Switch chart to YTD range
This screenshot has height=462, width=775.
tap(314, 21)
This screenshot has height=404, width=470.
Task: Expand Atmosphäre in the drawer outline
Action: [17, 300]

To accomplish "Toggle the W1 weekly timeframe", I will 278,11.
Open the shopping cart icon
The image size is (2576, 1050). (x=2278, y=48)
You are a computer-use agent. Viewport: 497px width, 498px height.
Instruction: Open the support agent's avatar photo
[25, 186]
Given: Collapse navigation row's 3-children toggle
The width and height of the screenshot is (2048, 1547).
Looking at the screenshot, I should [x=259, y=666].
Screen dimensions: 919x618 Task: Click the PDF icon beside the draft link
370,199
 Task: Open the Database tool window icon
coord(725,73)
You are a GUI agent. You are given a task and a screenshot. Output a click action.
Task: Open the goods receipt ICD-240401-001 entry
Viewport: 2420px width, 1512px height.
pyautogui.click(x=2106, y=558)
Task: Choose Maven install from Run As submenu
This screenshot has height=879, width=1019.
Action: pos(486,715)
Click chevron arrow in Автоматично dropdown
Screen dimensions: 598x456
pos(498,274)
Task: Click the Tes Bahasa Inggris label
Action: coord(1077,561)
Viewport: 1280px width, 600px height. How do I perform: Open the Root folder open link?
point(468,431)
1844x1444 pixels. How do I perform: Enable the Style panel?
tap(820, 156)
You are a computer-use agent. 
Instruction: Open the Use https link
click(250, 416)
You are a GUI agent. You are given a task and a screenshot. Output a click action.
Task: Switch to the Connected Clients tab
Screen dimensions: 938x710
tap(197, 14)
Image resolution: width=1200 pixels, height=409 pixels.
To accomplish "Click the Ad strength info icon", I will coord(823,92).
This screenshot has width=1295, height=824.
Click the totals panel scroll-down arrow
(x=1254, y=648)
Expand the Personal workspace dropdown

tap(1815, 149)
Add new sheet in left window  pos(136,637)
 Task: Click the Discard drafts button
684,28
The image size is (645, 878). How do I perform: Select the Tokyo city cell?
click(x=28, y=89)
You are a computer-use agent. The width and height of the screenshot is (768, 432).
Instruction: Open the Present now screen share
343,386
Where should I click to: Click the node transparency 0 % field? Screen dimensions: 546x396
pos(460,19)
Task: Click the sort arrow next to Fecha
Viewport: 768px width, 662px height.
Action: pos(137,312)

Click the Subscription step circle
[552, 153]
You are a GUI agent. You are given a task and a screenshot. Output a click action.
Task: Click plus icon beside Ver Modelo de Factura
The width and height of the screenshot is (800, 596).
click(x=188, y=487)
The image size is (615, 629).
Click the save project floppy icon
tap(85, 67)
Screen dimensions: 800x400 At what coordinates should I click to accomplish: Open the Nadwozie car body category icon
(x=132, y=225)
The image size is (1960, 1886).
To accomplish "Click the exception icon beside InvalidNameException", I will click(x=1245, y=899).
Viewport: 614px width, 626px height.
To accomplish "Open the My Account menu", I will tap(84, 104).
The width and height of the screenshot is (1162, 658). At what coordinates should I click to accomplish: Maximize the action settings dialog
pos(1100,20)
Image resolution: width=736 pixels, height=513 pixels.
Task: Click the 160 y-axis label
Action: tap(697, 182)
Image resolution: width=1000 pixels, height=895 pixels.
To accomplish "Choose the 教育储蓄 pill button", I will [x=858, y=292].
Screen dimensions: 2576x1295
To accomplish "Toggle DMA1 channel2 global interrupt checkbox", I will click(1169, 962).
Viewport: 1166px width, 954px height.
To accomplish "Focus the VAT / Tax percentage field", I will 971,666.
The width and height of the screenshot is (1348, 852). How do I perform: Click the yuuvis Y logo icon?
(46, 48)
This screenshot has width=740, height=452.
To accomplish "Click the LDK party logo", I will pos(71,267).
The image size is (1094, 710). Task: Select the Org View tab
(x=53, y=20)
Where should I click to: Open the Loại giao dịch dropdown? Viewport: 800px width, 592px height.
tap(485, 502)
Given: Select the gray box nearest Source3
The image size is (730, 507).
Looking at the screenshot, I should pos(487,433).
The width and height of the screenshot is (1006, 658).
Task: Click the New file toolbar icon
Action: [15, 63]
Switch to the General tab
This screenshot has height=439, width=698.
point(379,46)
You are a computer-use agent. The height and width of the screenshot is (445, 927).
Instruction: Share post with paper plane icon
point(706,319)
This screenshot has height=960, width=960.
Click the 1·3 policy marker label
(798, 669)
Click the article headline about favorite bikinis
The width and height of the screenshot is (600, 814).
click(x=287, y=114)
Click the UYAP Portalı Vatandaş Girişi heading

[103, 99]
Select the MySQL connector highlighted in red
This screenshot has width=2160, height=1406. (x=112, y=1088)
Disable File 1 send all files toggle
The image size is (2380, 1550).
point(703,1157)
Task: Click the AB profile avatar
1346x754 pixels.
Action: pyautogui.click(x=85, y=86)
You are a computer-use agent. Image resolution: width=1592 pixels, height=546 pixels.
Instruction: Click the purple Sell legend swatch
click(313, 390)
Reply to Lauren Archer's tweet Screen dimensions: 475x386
════════════════
*SHORT EXERCISE*. Display each line of the listing above that contains the word "Select".

*TASK RESULT*.
The image size is (645, 878). How do I perform: Select the Tokyo city cell?
The image size is (1094, 710). Task: Select the Org View tab
Given: Select the gray box nearest Source3
Select the MySQL connector highlighted in red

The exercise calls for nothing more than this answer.